Although previous studies indicate that group III mGluRs are involved in modulating synaptic transmission at this synapse, it has been difficult to determine the relative contribution of each receptor subtype due to lack of subtype-selective tools. In addition, previous data suggested that there is a developmental regulation of transmission at this synapse by a group III mGluR. We took advantage of novel subtype-selective pharmacological tools to test this hypothesis. Our data suggest that group III mGluRs regulate transmission at the SC-CA1 synapse throughout development, but there is a developmental regulation of the subtypes involved. Both mGluR7 and mGluR8 serve this role in neonates, whereas mGluR7 is involved in regulating transmission at this synapse throughout postnatal development.

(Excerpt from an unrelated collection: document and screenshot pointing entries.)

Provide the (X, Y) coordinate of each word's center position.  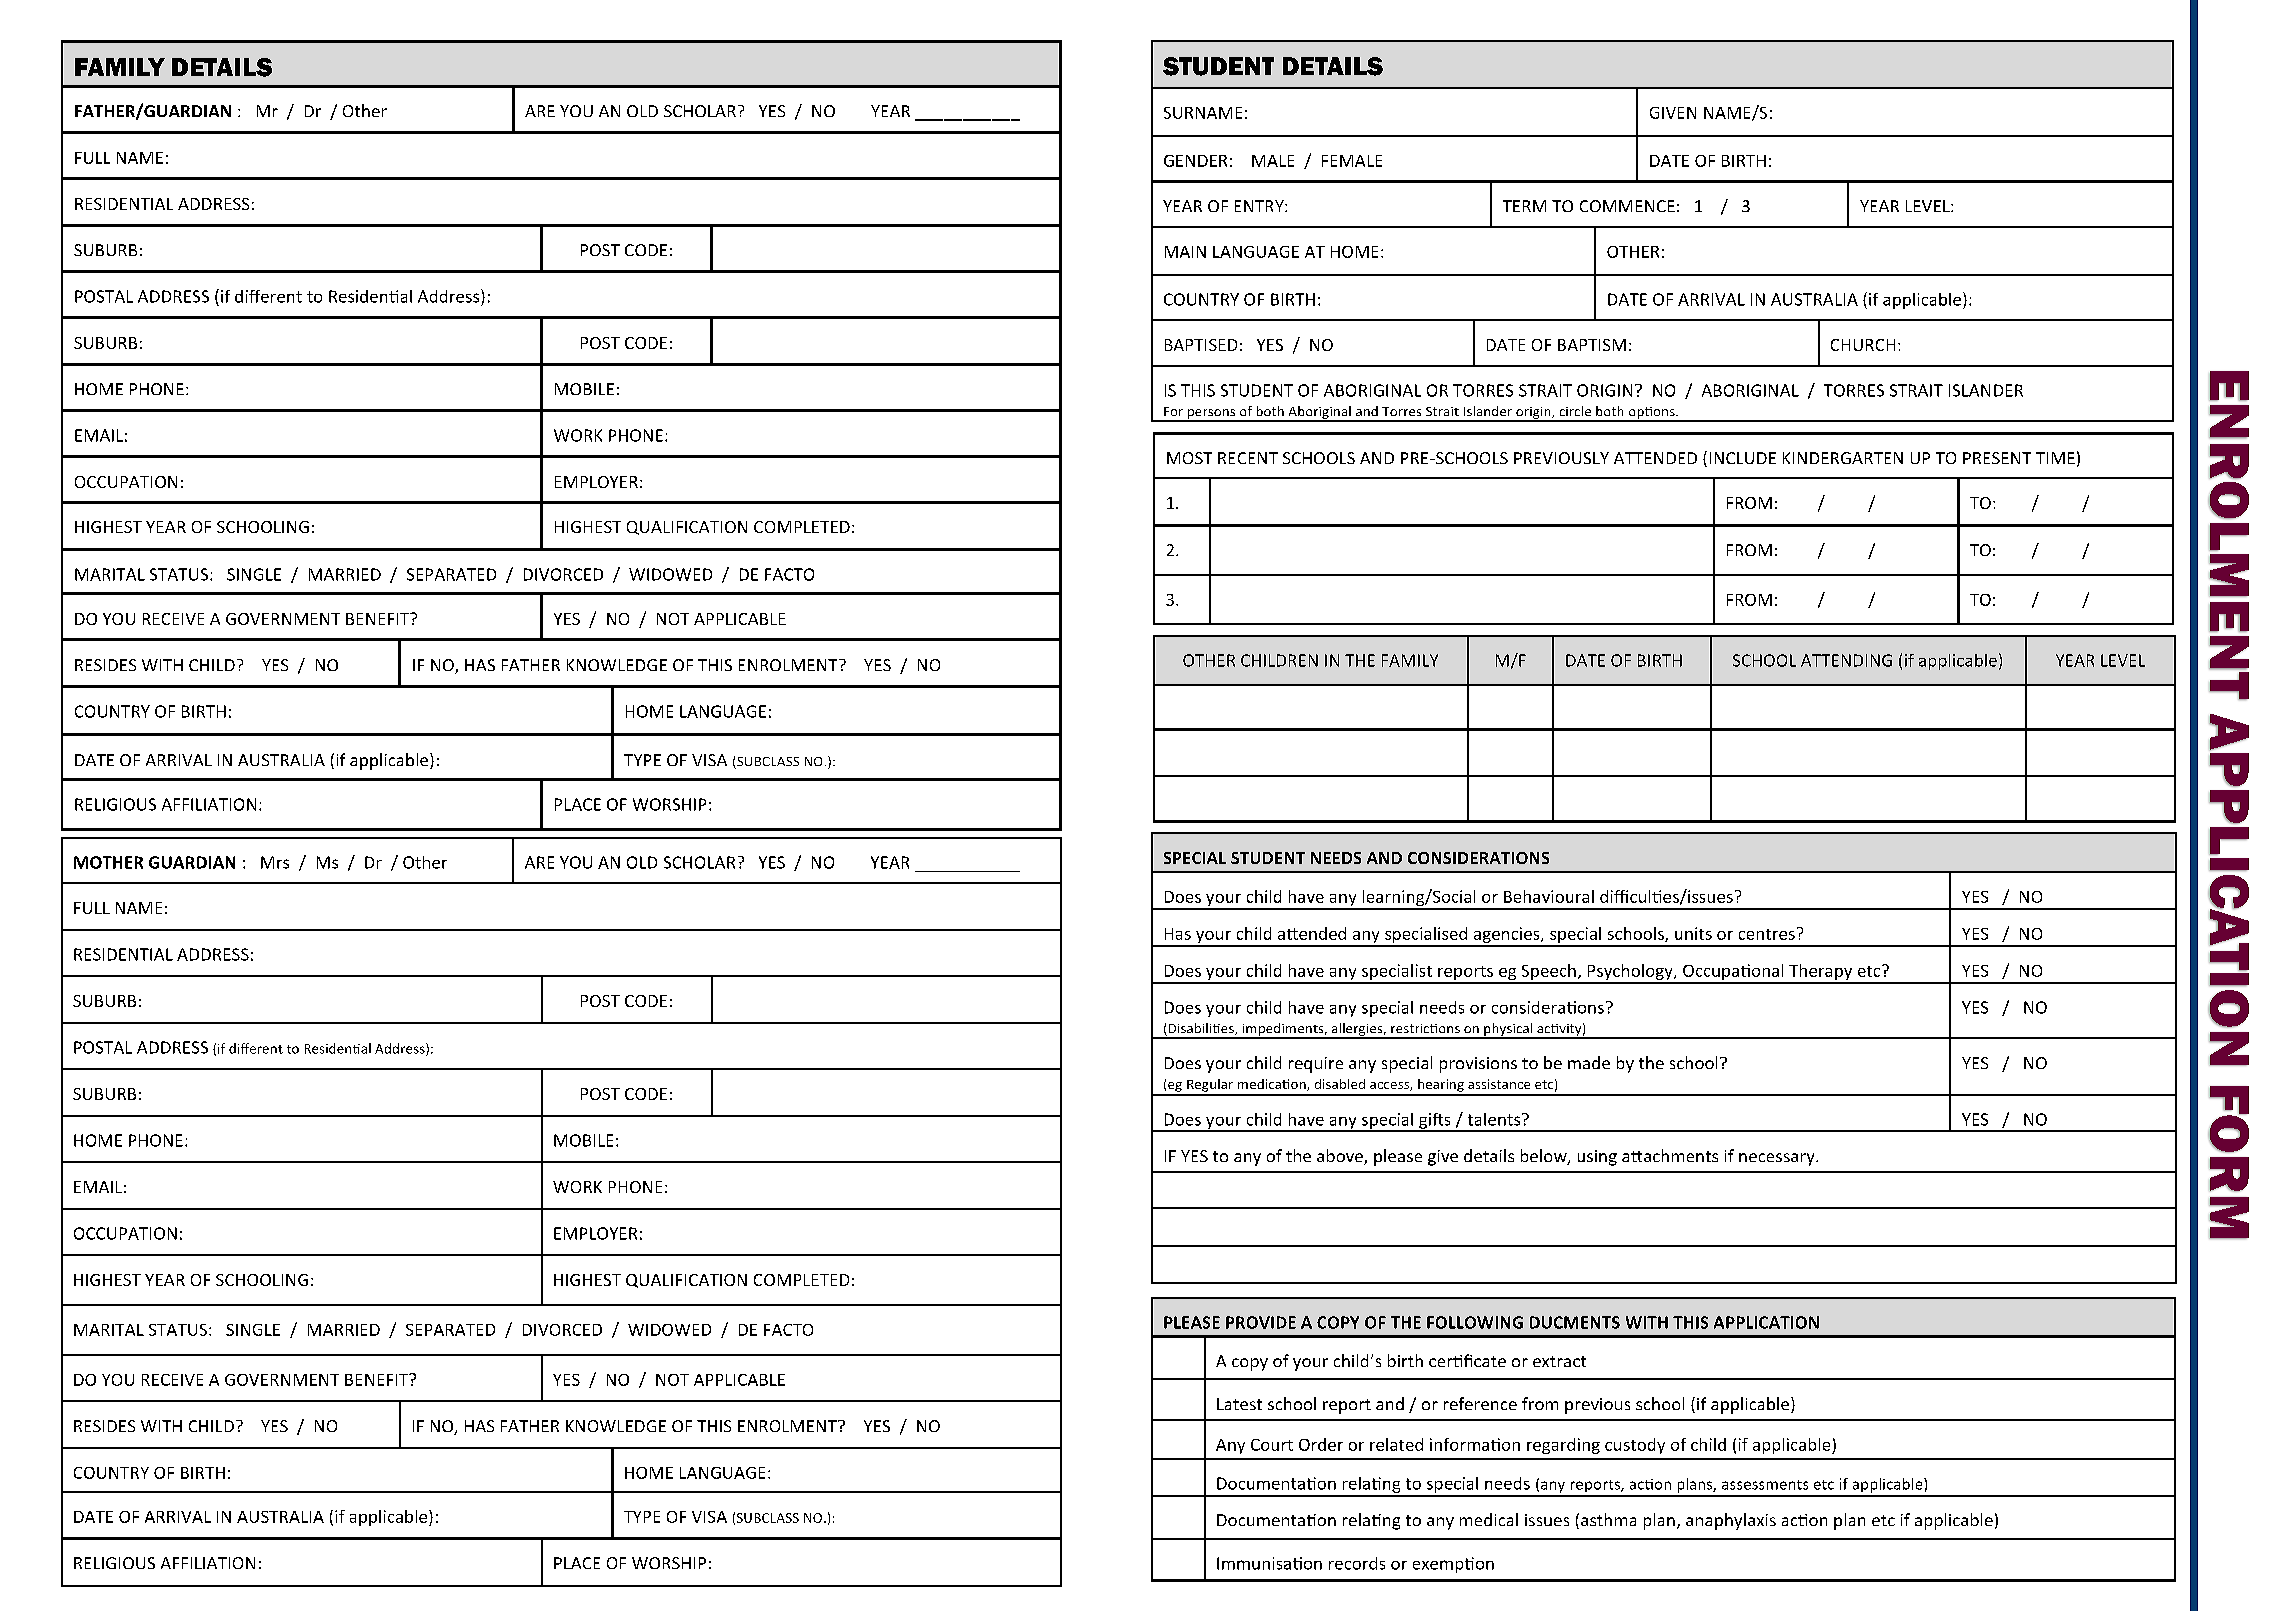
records (1357, 1563)
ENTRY (1260, 206)
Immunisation (1269, 1563)
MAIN (1185, 252)
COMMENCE (1627, 206)
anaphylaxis (1731, 1521)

Activation of mGluR5 at the SC-CA1 synapse plays an important role in both long term potentiation (LTP) and long term depression (LTD). We determined the effect of selective positive allosteric modulators (PAMs) of mGluR5 on induction of LTP and LTD at the SC-CA1 synapse. mGluR5-selective PAMs significantly enhanced threshold theta burst stimulation-induced LTP, DHPG-induced LTD and LTD induced by delivery of paired-pulse low frequency stimulation while having no effect on LTP induced by suprathreshold TBS or saturated LTP. The finding that potentiation of mGluR5-mediated responses to stimulation of glutamatergic afferents enhances both LTP and LTD supports the hypothesis that activation of mGluR5 by endogenous glutamate contributes to both forms of plasticity. Furthermore, the dependence of both LTP and LTD on specific patterns of synaptic activity remains intact in the presence of mGluR5 PAMs which may provide a novel approach for treatment of impaired cognitive function.